Biological and molecular studies of phytoconstituents from Hordeum vulgare L. leaves: potential treatment for prostate (DU-145) and skin cancer (B16-F10) cell line

Abstract

Barley, scientifically known as Hordeum vulgare (H. vulgare), is a versatile cereal grain that belongs to the family Poaceae. Barley has exhibited several pharmacological activities, including anti-diuretic, anti-malarial, anti-rheumatic, anti-dysentery, anti-diarrhoea, and in the treatment of gastrointestinal disorders. The objective of this study was to assess the antioxidant, anti-inflammatory, and cytotoxic properties of leaves of H. vulgare. Eight extracts were prepared by the Soxhlation and maceration method by using solvents like petroleum ether, chloroform, hydro-alcohol, and water. The antioxidant activity of H. vulgare leaves was analysed through the 2,2-diphenyl-1-picrylhydrazyl (DPPH) assay, while the anti-inflammatory activity was assessed through protein denaturation, anti-protease, and anti-lipoxygenase assays. Extracts prepared from the Soxhlation method showed maximum antioxidant and anti-inflammatory activity so they were further screened for cytotoxicity against skin and prostate cancer cell lines.

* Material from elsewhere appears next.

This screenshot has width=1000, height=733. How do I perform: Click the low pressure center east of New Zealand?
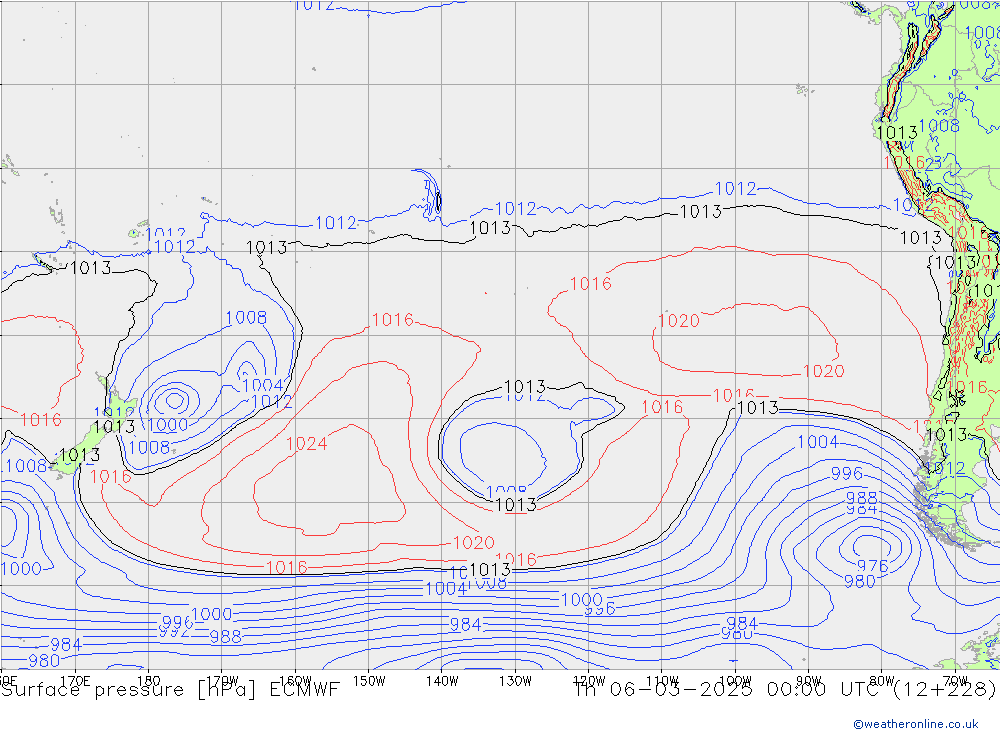pyautogui.click(x=176, y=400)
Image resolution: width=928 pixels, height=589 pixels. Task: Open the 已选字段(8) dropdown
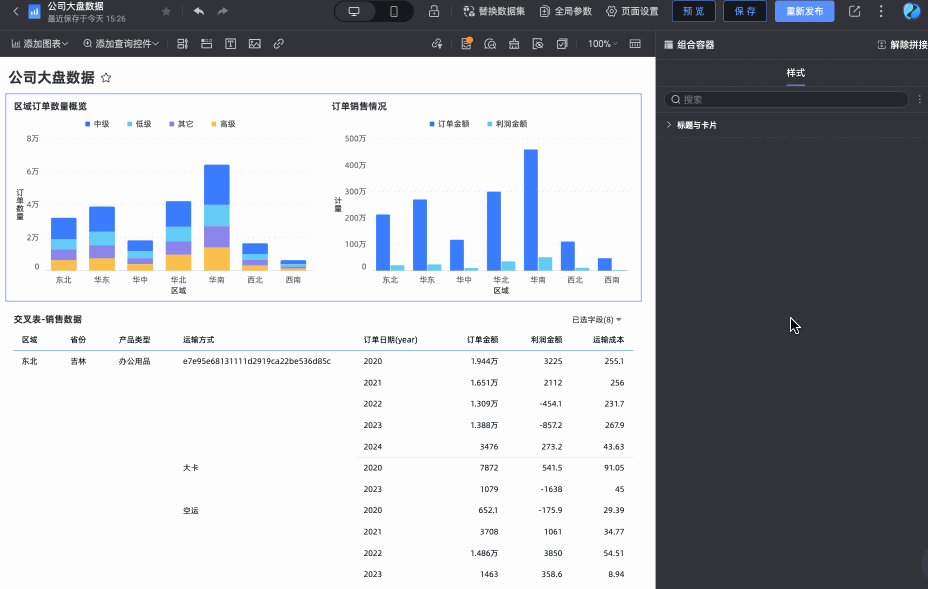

Chloroform extract of leaves of H. vulgare prepared by the Soxhlation method (HSC) showed prominent cytotoxicity against skin cancer compared to prostate cancer. To identify the phytoconstituents present in the HSC extract, an analysis was conducted using high-performance thin-layer chromatography (HPTLC) and gas chromatography–mass spectrometry (GC–MS) techniques. The analysis revealed the presence of 16 different compounds in the HSC extract. Subsequently, all 16 compounds underwent in silico modelling to further investigate their cytotoxic properties against skin cancer. Notably, octadecenoic acid emerged as the most prominent compound in terms of its efficacy against skin cancer by inhibiting mitogen-activated protein kinase (MAPK). Molecular docking simulation studies were carried out followed by dynamic simulation to confirm their thermodynamic stability. The simulation results revealed a strong binding affinity of octadecenoic acid against MAPK which concludes that octadecenoic acid is a potential inhibitor of MAP kinase activity and is used in the treatment of skin cancer.